Checkpoint scoring also reduces the chance that an otherwise useful simulation is invisible until the end of the job. In a long scientific search, two miners can both be working on the same protein task while finding different intermediate configurations. Recording those checkpoints gives validators a source-backed way to compare trajectories, not just final claims.

This also fits the scientific-compute framing. In protein-folding search, the best result is often the lowest-energy configuration found so far, and additional compute can change which miner is leading. Periodic checkpoints give validators a way to measure that moving frontier and reward miners whose simulations are making useful progress on the active protein task.

References: Mainframe validation documentation, Mainframe molecular-dynamics background

On-Chain Identity

Live SN25 subnet data is available on TaoStats. The source-backed scientific-compute and molecular-dynamics details in this article come from public Mainframe materials rather than from live identity fields.

Relationship to Yuma Consensus

Subnet 25 uses Yuma Consensus to convert the weight vectors that validators submit into the emission shares distributed to miners and validators within the subnet each tempo. The Yuma Consensus documentation describes how validator weight submissions are aggregated into consensus weights for each miner registered on the subnet.

In Mainframe’s context, validators schedule, monitor, and close molecular dynamics jobs, querying miners for intermediate results and scoring configurations by their energy values — lower energy indicates a more stable protein configuration. Validators submit weight vectors reflecting each miner’s scientific compute contribution across checkpoint-based evaluations. The Emission documentation describes how those consensus weights determine each participant’s share of the subnet’s accumulated emission each tempo.

Development Stage Context

The Introduction to Bittensor describes subnet development as moving from localnet to testnet and then mainnet. For Mainframe (SN25), that sequence changes how readers should interpret scientific compute examples and molecular dynamics evaluation outcomes.

In localnet, Mainframe-compatible miners and validators can be developed and tested in an isolated environment. Localnet molecular dynamics scores and emission outcomes do not represent production subnet performance.

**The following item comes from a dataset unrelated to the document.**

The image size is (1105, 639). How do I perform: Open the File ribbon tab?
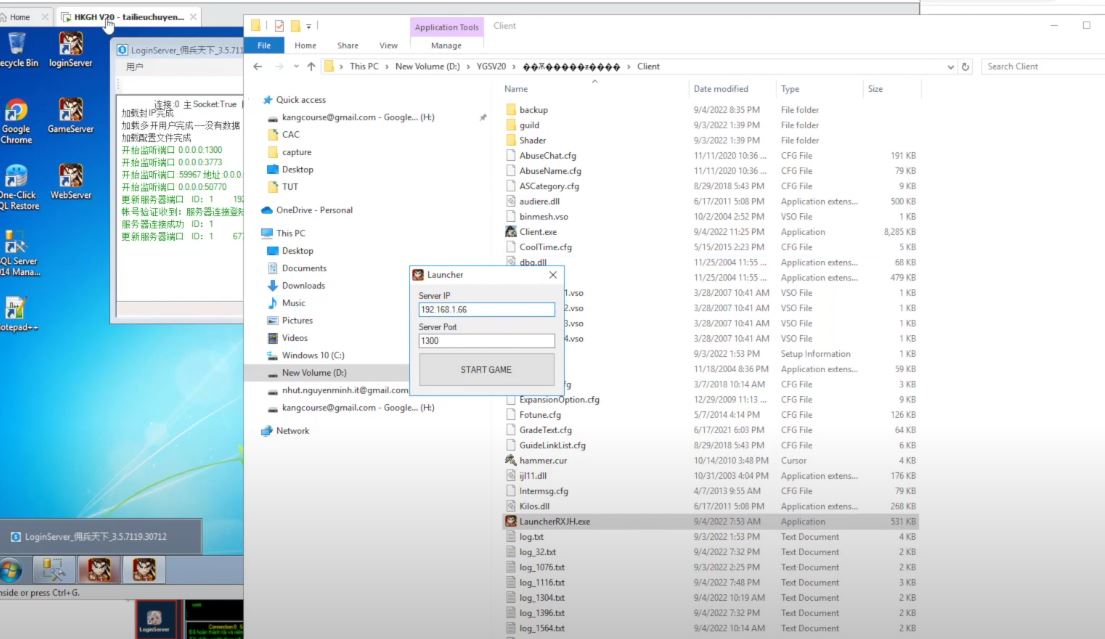pos(264,45)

On testnet, Mainframe-compatible scientific compute workloads can be exercised in a shared, non-production network. Testnet task evaluations and validator scores are separate from mainnet subnet state.

On mainnet, Mainframe (SN25) is the live production subnet where miners provide life-sciences compute including molecular dynamics and protein-structure tasks, and validators evaluate those contributions to determine real Bittensor emissions. The Mainframe repository describes the mechanism that applies on the production network.

The Bittensor Networks reference separates mainnet, testnet, and localnet. A scientific compute result or emission outcome from one environment should not be read as representing production subnet performance in another environment.

Netuid 25 Identifies the Subnet On-Chain

Bittensor assigns every subnet a unique numeric identifier called a netuid, and Subnet 25 is the subnet registered at netuid 25 (Glossary: Netuid). The Understanding Subnets reference explains that each subnet runs its own incentive mechanism while sharing the same underlying Subtensor chain, so the netuid is the stable handle that distinguishes Mainframe from every other subnet.

For a reader, this means “Subnet 25” and “netuid 25” refer to the same on-chain slot. A claim about Mainframe should be tied to that netuid rather than to the registered name alone, because the name field can be changed on-chain while the netuid stays fixed.

Reader Boundary

Subnet 25 Mainframe should not be read as generic Bittensor subnet documentation, mining-profitability advice, or a substitute for the subnet’s own primary sources. It names the on-chain subnet registered at netuid 25 under the identity “Mainframe” (Understanding Subnets, Glossary: Netuid).